According to engineering industry outlet Fierce Electronics, Nvidia is actively persuading the industry to embrace a future where quantum and classical computing converge. At the conference, Huang reiterated his bet that quantum computing will not replace classical computing, but rather integrate into a hybrid quantum supercomputing platform.

NVQLink offers thousands of data transfers per second, designed specifically to meet the speed and bandwidth demands of quantum error correction, while CUDA-Q serves as its core software platform, with support for real-time error correction and orchestrating complex hybrid computations between quantum and AI supercomputers. Seventeen quantum computing firms worldwide have already endorsed this architecture to form a robust ecosystem.

In addition to meeting current error correction needs in the hundreds of qubits, Huang stressed that the architecture is fully scalable to systems up to hundreds of thousands of qubits, providing a clear path for transitioning quantum computing from laboratory experiments to practical applications.

Building on Nvidia's existing NVLink GPU clustering technology, NVQLink provides enhanced connections between GPUs and can closely integrate GPUs with quantum processors. Nvidia has already successfully linked supercomputers with QuEra Computing's quantum system in a project in Japan, overcoming obstacles in conventional connectivity, which typically relied on Infiniband, PCI Express, or other interconnect technologies to link GPUs and QPUs.

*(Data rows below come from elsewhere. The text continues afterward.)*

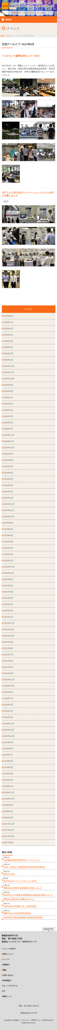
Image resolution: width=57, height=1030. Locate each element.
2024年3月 (8, 485)
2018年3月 (8, 811)
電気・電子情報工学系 (28, 1006)
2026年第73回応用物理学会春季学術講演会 (23, 917)
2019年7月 (8, 755)
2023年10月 (8, 516)
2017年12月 (8, 824)
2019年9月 (8, 742)
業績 (4, 970)
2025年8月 (8, 391)
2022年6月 (8, 592)
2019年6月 (8, 761)
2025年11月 (8, 372)
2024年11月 (8, 441)
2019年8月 (8, 748)
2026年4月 (8, 341)
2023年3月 (8, 548)
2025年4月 (8, 410)
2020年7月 (8, 698)
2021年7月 (8, 654)
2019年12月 (8, 723)
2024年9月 (8, 454)
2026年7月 (8, 322)
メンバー (6, 959)
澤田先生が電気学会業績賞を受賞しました (22, 888)
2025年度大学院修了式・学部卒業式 (20, 906)
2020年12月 (8, 679)
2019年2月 (8, 780)
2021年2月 (8, 673)
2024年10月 (8, 447)
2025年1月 (8, 429)
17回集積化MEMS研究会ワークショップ (21, 860)
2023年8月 (8, 529)
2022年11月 (8, 573)
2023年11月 (8, 510)
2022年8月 (8, 585)
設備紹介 (6, 965)
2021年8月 (8, 648)
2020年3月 (8, 705)
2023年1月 (8, 560)
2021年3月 (8, 667)
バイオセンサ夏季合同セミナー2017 (21, 56)
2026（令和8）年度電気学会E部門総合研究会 (24, 867)
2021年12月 (8, 623)
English (41, 13)
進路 (3, 991)
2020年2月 (8, 711)
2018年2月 (8, 817)
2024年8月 (8, 460)
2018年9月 (8, 805)
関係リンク (32, 13)
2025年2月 (8, 422)
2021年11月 (8, 629)
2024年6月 (8, 473)
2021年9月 (8, 642)
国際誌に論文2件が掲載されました (19, 899)
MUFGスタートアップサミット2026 (20, 881)
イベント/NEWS (9, 949)
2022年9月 (8, 579)
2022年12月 (8, 567)
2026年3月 (8, 347)
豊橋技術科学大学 (18, 13)
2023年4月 (8, 541)
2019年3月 (8, 773)
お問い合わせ (8, 975)
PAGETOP (48, 929)
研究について (8, 954)
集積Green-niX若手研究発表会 (17, 913)
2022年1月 (8, 617)
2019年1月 (8, 786)
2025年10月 (8, 378)
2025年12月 (8, 366)
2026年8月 (8, 316)
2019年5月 (8, 767)
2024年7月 (8, 466)
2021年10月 (8, 636)
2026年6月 (8, 328)
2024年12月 (8, 435)
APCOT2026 (9, 874)
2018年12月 (8, 792)
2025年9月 (8, 385)
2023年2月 (8, 554)
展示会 (6, 201)
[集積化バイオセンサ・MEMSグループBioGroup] (28, 6)
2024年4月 (8, 479)
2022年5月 (8, 598)
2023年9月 (8, 523)
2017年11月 (8, 830)
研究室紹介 (7, 980)
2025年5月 (8, 404)
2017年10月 (8, 836)
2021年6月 (8, 661)
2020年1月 (8, 717)
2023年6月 (8, 535)
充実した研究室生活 (10, 986)
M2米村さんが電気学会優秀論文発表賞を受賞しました (28, 895)
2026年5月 (8, 335)
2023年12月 (8, 504)
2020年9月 (8, 692)
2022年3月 (8, 604)
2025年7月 (8, 397)
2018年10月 (8, 799)
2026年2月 (8, 353)
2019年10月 (8, 736)
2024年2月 (8, 491)
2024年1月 (8, 498)
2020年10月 (8, 686)
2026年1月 (8, 360)
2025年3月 (8, 416)
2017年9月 (8, 842)
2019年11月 (8, 730)
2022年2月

According to The Wall Street Journal, even though Huang expressed skepticism about quantum practicality earlier this year, he affirmed Nvidia's active push to link quantum processors with GPU supercomputers as critical to future progress. In his GTC speech, Huang described NVQLink as "the Rosetta Stone connecting quantum and classical supercomputers — uniting them into a single, coherent system that marks the onset of the quantum-GPU computing era." By connecting quantum computers directly to GPU supercomputers, both GPUs and QPUs can work side by side to run the correct algorithms for key functions like error correction, AI calibration, and simulation, which will become the future of quantum computing.